#### Records shown
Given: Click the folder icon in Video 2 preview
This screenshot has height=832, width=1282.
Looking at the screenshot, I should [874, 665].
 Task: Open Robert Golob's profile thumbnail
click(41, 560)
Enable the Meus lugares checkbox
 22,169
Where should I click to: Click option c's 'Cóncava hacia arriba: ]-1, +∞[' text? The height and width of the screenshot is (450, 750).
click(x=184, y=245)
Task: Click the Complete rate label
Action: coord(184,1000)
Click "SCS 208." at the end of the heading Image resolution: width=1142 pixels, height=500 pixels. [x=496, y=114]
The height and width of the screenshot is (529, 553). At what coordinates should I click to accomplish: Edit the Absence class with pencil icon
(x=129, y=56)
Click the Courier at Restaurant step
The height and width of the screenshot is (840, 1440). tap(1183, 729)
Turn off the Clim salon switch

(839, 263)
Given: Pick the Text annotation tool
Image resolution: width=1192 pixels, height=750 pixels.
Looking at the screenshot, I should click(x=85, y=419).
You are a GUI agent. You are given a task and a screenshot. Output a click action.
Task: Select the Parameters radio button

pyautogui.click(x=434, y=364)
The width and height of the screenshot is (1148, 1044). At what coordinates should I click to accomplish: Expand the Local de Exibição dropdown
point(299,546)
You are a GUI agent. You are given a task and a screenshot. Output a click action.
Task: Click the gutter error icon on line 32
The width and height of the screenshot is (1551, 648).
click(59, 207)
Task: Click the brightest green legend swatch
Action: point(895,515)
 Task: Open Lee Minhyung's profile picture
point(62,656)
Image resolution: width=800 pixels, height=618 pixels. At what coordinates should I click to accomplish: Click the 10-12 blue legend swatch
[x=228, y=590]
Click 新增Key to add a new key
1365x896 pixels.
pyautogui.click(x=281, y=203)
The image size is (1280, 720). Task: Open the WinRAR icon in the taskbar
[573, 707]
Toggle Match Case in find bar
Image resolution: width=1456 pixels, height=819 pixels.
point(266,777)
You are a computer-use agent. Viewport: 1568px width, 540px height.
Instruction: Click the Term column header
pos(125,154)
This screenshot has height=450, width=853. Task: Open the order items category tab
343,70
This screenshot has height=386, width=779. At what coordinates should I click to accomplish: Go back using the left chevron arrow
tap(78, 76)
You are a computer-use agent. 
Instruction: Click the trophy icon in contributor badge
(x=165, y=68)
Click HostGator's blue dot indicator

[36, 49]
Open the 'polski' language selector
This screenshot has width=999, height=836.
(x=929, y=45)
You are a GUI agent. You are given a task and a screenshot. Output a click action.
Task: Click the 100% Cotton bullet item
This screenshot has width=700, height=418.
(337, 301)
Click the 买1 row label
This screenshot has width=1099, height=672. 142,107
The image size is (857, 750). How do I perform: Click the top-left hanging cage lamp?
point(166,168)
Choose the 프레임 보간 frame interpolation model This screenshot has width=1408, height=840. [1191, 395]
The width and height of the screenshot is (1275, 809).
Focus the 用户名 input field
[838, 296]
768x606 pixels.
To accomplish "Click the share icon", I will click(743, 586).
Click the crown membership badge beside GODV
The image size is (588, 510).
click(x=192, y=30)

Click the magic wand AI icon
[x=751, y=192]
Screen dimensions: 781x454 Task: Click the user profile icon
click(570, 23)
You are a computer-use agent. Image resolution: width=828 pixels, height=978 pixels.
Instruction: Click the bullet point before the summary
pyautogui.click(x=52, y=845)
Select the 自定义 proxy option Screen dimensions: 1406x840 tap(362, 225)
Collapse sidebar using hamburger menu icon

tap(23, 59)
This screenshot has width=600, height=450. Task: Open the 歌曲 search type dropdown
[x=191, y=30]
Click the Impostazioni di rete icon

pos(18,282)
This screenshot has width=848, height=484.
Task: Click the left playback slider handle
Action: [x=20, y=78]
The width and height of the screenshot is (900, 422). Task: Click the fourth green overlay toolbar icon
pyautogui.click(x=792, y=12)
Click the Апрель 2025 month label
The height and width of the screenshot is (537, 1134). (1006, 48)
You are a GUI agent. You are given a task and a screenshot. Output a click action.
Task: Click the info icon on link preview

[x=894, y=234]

#### Aim of the exercise
Pull out each line of the listing above that contains the word "what", and copy every such line in full.

#### Answer to this task
The height and width of the screenshot is (529, 553). At what coordinates should I click to accomplish: Edit the Absence class with pencil icon
The width and height of the screenshot is (1148, 1044). At what coordinates should I click to accomplish: Expand the Local de Exibição dropdown
Image resolution: width=800 pixels, height=618 pixels. At what coordinates should I click to accomplish: Click the 10-12 blue legend swatch
This screenshot has height=386, width=779. At what coordinates should I click to accomplish: Go back using the left chevron arrow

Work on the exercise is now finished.